The Claridge venue was the third home for the event. NatCon’s hastily found backup venue broke “its written contract” to host the event on Monday night, according to NatCon organizer Yoram Hazony, hours before the conference was scheduled to begin Tuesday morning. 

Welcoming the court ruling to allow NatCon to proceed unimpeded, Coleman stated:

While common sense and justice have prevailed, what happened yesterday is a dark mark on European democracy. No official should have the power to shut down free and peaceful assembly merely because he disagrees with what is being said. How can Brussels claim to be the heart of Europe if its officials only allow one side of the European conversation to be heard?

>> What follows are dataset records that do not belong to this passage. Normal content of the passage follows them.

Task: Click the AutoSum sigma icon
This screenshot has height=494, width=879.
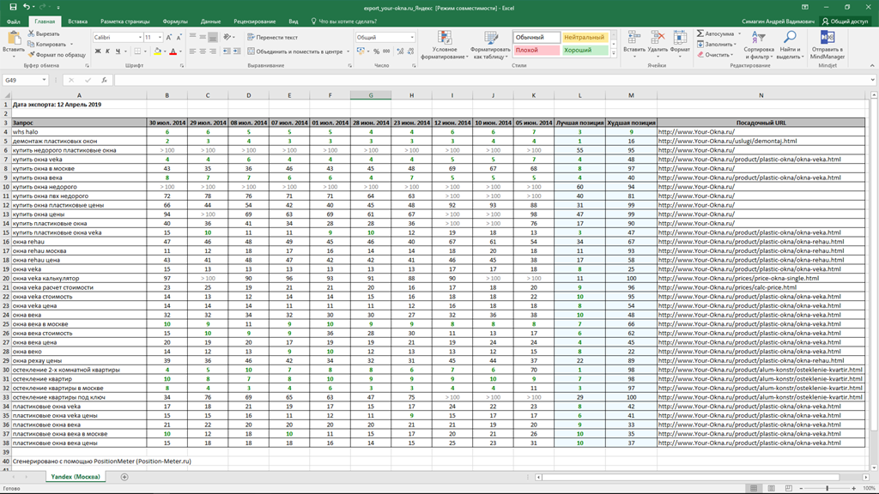Action: click(x=700, y=34)
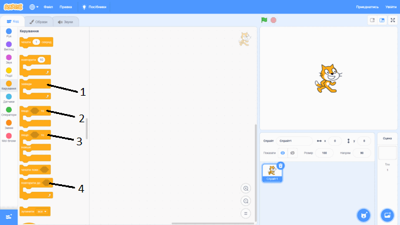This screenshot has width=400, height=225.
Task: Hide sprite using crossed-eye icon
Action: point(292,153)
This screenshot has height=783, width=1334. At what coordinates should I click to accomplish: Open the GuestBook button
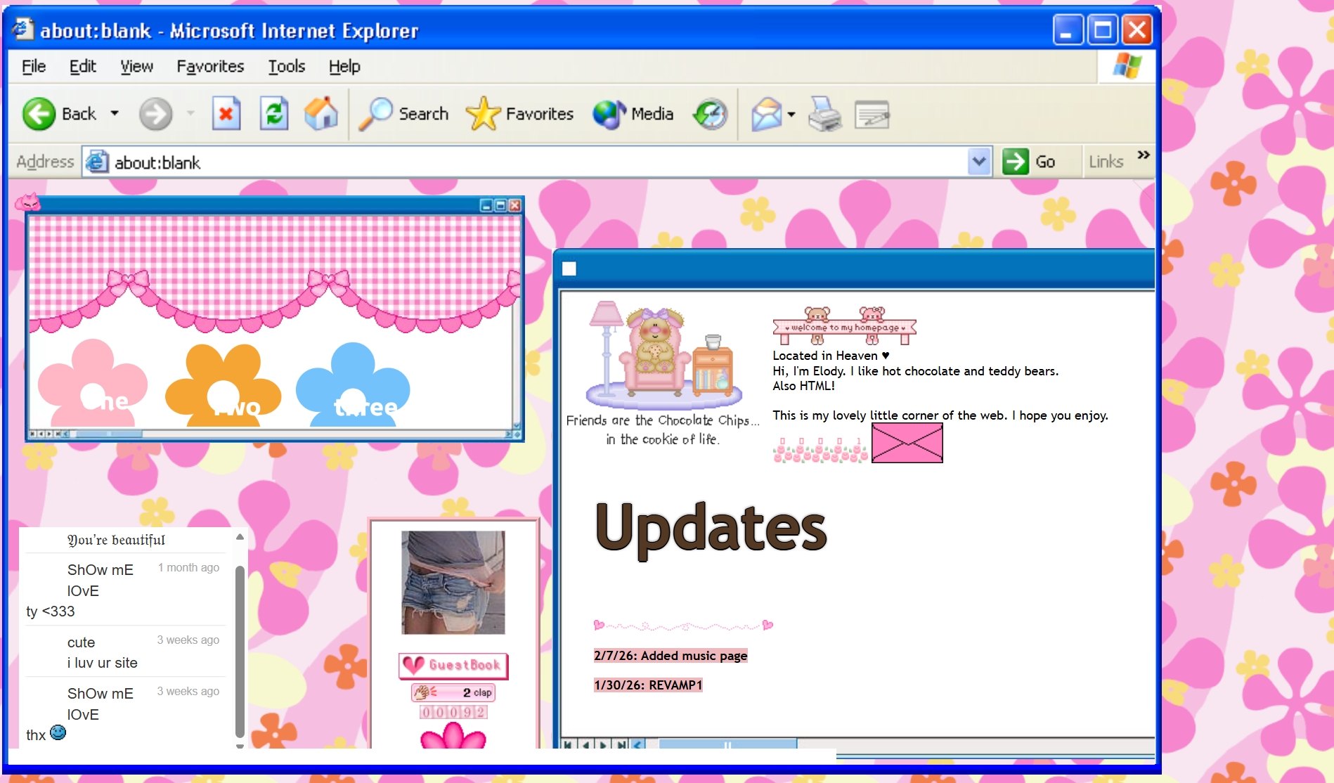pos(453,665)
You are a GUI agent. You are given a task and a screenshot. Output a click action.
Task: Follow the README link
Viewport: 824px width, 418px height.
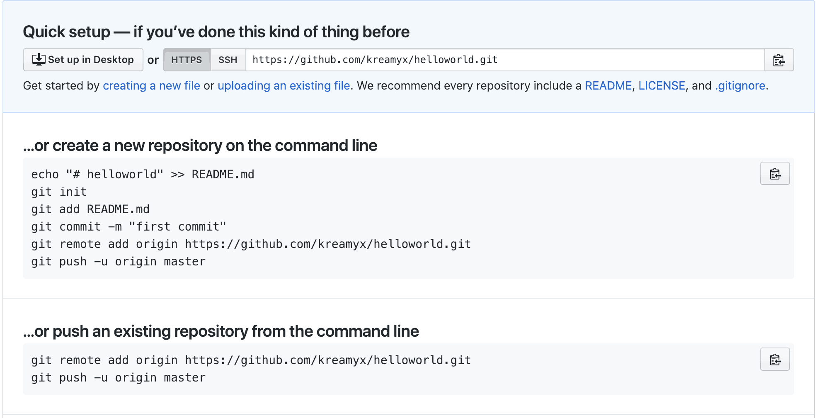608,85
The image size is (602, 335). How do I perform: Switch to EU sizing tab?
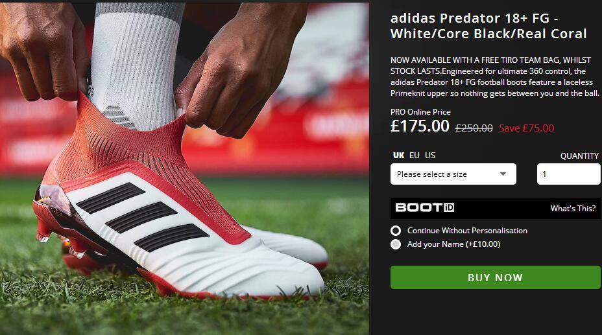pyautogui.click(x=415, y=156)
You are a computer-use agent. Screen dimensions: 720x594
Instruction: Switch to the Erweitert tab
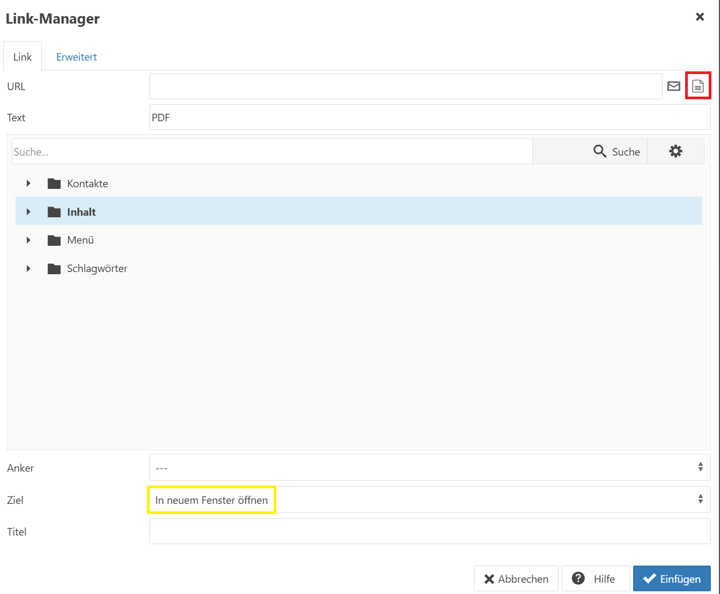76,56
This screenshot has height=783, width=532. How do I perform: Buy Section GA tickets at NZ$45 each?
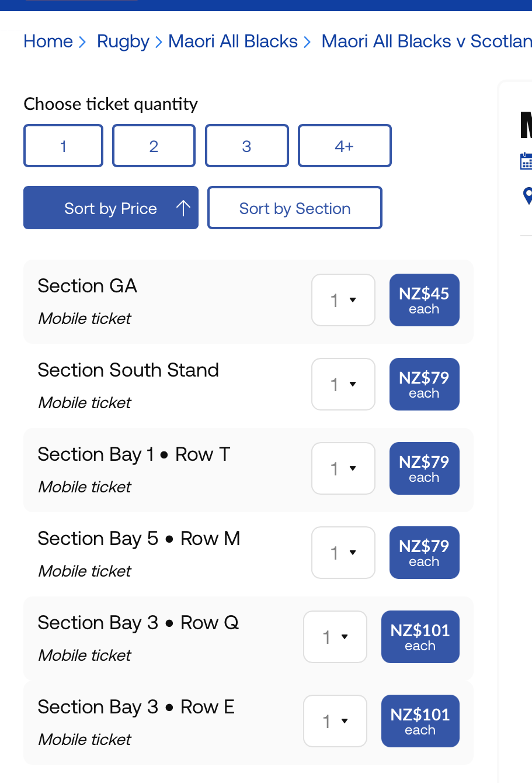pyautogui.click(x=424, y=300)
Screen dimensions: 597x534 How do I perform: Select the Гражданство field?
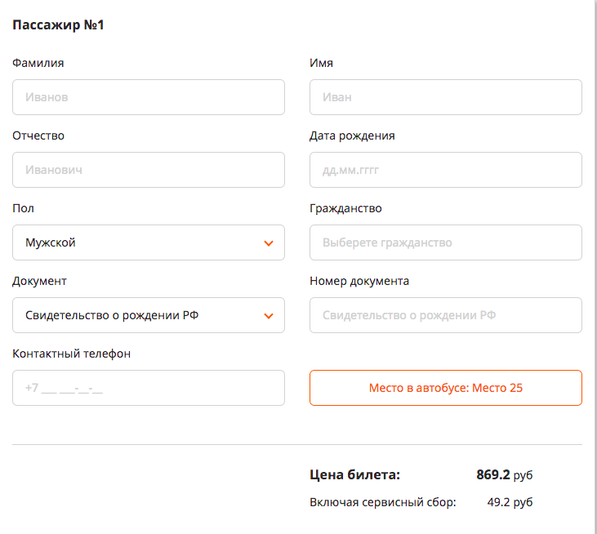445,243
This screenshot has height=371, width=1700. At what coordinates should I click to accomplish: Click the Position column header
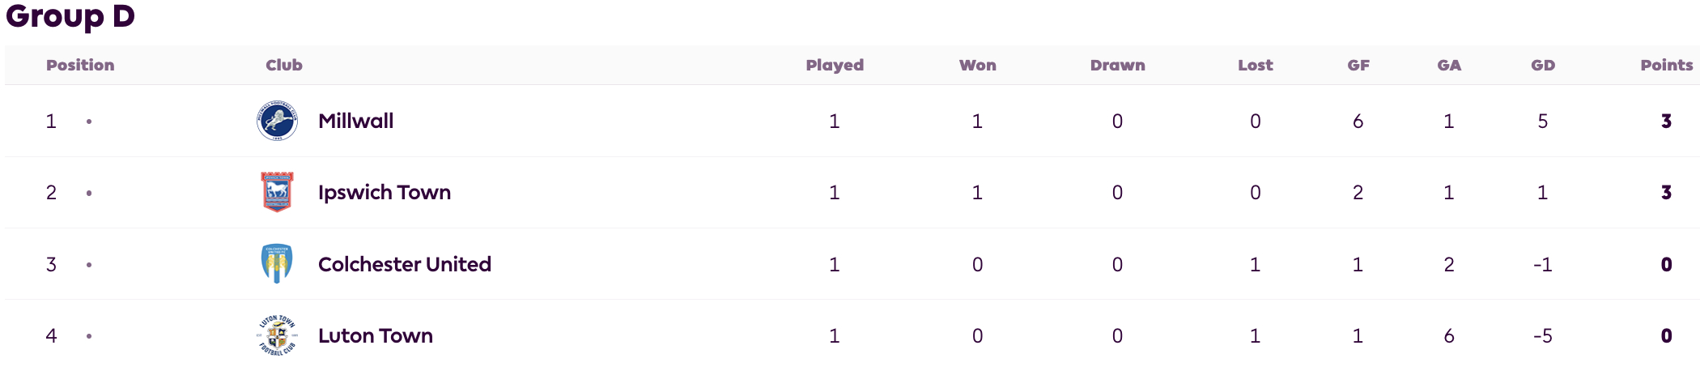click(80, 65)
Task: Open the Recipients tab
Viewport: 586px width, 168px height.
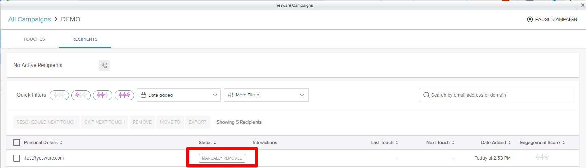Action: [85, 39]
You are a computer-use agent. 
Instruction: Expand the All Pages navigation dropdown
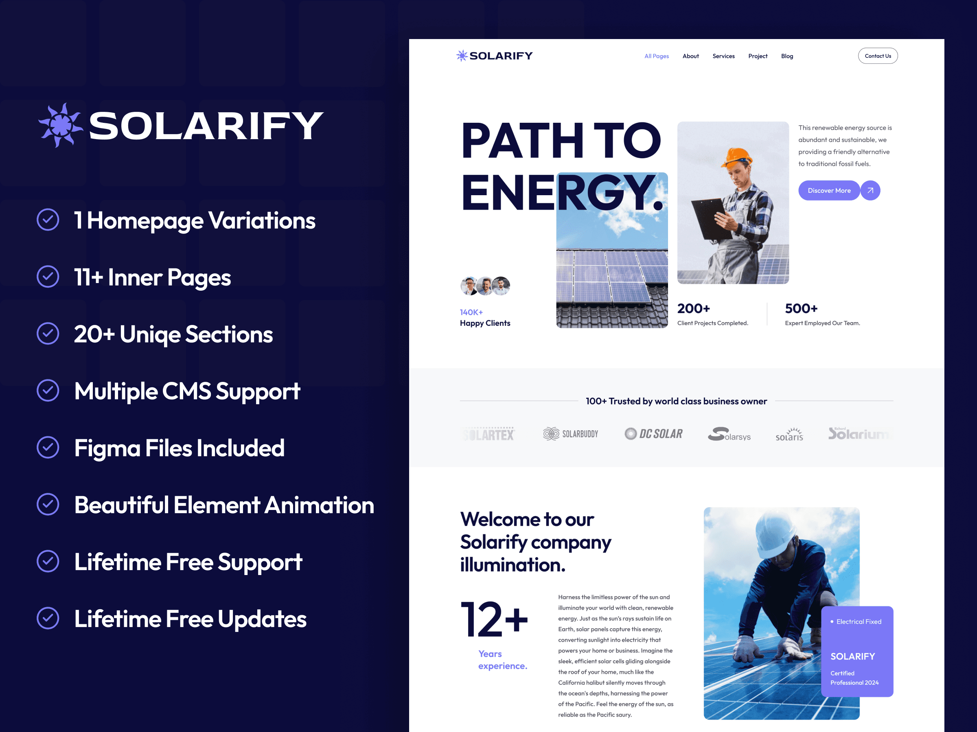[655, 55]
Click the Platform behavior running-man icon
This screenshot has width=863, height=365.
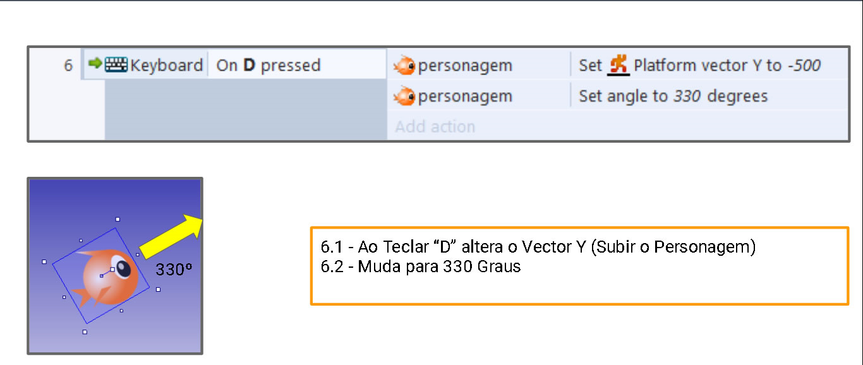[x=619, y=65]
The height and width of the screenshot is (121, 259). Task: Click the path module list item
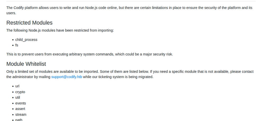(x=19, y=120)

Coleman attested that Tuesday’s “kind of authoritarian censorship we have just witnessed belongs in the worst chapters of Europe’s history. Thankfully, the Court has acted swiftly to prevent the repression of our fundamental freedoms to both assembly and speech, thus protecting these essential characteristics of democracy for another day.”

Condemnation of Mayor Kir’s crackdown on NatCon was wide-ranging, and not merely from the dignitaries speaking at it. The British prime minister’s deputy spokesman called the scenes “extremely disturbing.”

“The Prime Minister is a strong supporter and advocate of free speech and believes it is fundamental to any democracy,” the spokesman added.

According to author and NatCon speaker Rod Dreher, Cardinal Müller went so far as to say the Belgian police action was “like Nazi Germany.” 

Belgium’s pro-EU Prime Minister Alexander De Croo also condemned the actions taken by local police, in a signal move made against the local mayor. Writing on X yesterday evening he stated that “[w]hat happened at the Claridge today is unacceptable. Municipal autonomy is a cornerstone of our democracy but can never overrule the Belgian constitution guaranteeing the freedom of speech and peaceful assembly since 1830. Banning political meetings is unconstitutional. Full stop.”